*Work to complete*
Transcribe the entries below exactly as they appear.

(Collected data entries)
※ ※ ※
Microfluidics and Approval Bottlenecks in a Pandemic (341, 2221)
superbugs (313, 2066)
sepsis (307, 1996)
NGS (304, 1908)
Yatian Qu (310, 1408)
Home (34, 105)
※ ※ ※
*Task output*
Microfluidics and Approval Bottlenecks in a Pandemic (341, 2221)
superbugs (313, 2066)
sepsis (307, 1996)
NGS (304, 1908)
Yatian Qu (310, 1408)
Home (34, 105)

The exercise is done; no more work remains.